By the time these chips make it to the consumer, Intel will have already pushed out 14nm products. Judging by the fact that Intel is opening up it's Fab to outside businesses (possibly even Apple), I would assume they will have additional production space to create 14nm SoC's soon after the release of "Broadwell". Intel just got it's feet wet in the smartphone space, but I think it will be a heated battle; Intel vs ARM by 2015.
Tape-out is one of the last steps before before lithography masks are made and first silicon can be produced. Depending on how much of a hurry ARM and TSMC are to have their first test silicon out, they could have their first (potentially) working chips in 3-4 months. The likelihood of nailing it on the first spin is low but it can happen... but even if they do, they will likely need a few more months to tune yields.

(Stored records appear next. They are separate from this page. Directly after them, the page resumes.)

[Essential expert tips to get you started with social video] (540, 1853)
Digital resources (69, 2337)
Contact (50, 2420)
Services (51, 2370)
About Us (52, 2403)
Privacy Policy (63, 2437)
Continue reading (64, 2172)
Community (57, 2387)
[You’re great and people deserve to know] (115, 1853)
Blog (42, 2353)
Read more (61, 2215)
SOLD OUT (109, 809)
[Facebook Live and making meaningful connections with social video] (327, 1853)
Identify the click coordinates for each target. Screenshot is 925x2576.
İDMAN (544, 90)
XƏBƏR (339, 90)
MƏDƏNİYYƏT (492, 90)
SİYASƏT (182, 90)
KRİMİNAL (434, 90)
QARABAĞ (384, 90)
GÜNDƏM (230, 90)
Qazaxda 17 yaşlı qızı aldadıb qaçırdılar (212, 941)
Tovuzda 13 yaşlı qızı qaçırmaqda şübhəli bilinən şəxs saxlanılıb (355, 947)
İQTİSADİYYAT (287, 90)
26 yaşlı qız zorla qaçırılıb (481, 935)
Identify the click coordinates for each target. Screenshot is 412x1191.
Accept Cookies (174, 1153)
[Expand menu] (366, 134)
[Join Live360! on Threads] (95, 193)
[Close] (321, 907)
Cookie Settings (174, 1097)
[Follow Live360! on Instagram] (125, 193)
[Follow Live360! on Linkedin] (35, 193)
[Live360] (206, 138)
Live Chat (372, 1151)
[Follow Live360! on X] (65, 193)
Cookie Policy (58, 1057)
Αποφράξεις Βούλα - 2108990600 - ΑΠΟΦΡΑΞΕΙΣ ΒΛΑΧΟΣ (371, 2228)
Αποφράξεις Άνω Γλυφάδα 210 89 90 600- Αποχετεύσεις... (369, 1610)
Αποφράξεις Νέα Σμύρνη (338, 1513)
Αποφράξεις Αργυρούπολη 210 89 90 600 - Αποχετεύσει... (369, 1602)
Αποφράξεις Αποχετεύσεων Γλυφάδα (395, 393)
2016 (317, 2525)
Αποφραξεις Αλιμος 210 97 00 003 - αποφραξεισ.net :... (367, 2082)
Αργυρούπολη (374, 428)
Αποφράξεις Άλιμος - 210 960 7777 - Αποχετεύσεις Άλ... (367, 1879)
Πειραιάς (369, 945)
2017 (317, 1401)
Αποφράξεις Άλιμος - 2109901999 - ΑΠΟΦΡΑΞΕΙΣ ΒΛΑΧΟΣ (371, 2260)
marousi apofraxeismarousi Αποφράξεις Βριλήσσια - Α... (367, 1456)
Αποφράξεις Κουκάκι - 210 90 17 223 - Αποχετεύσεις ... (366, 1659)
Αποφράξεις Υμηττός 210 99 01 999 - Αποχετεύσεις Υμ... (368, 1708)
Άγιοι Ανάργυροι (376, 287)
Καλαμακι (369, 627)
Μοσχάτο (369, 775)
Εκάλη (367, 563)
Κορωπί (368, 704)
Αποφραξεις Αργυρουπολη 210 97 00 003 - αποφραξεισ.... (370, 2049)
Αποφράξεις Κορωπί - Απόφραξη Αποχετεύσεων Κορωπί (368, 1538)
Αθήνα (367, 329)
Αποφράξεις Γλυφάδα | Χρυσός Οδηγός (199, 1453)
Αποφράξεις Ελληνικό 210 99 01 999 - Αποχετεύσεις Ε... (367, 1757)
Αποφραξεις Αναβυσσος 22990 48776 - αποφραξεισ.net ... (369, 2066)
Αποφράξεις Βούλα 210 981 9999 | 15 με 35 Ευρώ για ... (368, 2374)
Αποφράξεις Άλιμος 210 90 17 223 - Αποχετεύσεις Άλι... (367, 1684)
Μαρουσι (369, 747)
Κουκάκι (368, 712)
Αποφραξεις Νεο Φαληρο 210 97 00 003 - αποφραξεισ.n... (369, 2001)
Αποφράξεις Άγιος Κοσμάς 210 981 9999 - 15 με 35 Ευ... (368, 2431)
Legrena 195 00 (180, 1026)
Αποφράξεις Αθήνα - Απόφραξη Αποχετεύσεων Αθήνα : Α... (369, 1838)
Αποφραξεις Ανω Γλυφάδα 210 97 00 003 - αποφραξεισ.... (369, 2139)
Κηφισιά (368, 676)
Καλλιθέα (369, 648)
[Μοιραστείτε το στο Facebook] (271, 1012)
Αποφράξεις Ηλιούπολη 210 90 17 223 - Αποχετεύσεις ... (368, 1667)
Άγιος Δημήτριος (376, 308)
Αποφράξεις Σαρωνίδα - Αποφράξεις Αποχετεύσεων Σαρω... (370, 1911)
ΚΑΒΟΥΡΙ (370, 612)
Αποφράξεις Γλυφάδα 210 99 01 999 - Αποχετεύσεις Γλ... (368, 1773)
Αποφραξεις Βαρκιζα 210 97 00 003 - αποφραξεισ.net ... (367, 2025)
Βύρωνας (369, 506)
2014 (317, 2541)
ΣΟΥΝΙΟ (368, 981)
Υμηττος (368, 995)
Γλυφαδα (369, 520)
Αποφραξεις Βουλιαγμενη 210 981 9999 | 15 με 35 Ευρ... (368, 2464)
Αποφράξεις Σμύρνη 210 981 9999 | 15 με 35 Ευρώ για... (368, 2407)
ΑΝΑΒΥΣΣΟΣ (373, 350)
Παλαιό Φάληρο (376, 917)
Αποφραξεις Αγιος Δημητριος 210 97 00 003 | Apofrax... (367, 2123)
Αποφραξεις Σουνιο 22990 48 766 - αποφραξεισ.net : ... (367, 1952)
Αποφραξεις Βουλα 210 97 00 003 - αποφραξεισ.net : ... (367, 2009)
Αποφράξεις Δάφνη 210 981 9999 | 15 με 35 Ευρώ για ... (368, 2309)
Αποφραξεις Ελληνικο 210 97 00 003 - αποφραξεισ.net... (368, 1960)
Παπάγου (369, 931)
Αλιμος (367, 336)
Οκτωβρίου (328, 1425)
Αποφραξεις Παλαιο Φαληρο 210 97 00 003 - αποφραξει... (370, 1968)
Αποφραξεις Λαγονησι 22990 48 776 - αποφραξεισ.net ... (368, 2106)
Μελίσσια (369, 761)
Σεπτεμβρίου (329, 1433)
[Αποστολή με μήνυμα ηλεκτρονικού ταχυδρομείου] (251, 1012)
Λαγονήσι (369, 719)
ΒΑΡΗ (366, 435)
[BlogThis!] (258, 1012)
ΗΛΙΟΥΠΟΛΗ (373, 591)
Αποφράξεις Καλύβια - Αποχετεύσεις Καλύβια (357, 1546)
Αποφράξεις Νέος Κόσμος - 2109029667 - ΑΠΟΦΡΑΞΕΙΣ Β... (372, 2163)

If there aren't any major setbacks, it could turn up in consumer devices in late 2014.
They've been at 22nm and will continue with 22nm Haswell this year and 14nm Broadwell in mid/late 2014 or so
In a real production environment, the tape-out is the last step before the design gets shipped out for masks. From there to actual silicon, it takes 2-3 months if all goes well. Since TSMC needs to produce actual silicon to test their process yield, I would bet that TSMC is in just as much of a hurry as ARM is to find out how well the chips will turn out.
There is every reason to believe ARM's tape-out will be made into silicon as quickly as TSMC can accommodate since they both need it: ARM needs to prove their power-efficiency on a process that rivals Intel's and TSMC needs a test device to benchmark their new process yield. Intel usually produces SRAM chips for yield testing - simple regular structure that is very easy to test.
ARM likely isn't expecting fully working silicon on the first spin either. But both companies get something to work from with that... TSMC gets a design to practice/benchmark their yield with and ARM gets silicon to see if back-annotated post-PAR simulation matches silicon results.
Being the first guinea pig on TSMC's 16nm process likely comes with substantial discounts on those first masks and wafers, which is great for early silicon that most likely won't work (or at least not perfectly) on the first try anyway.
For TSMC, it does not matter too much whether or not ARM's design is faulty or not since TSMC can still determine how good their process is by examining the dies with a microscope between metallization layers as they fab the chips.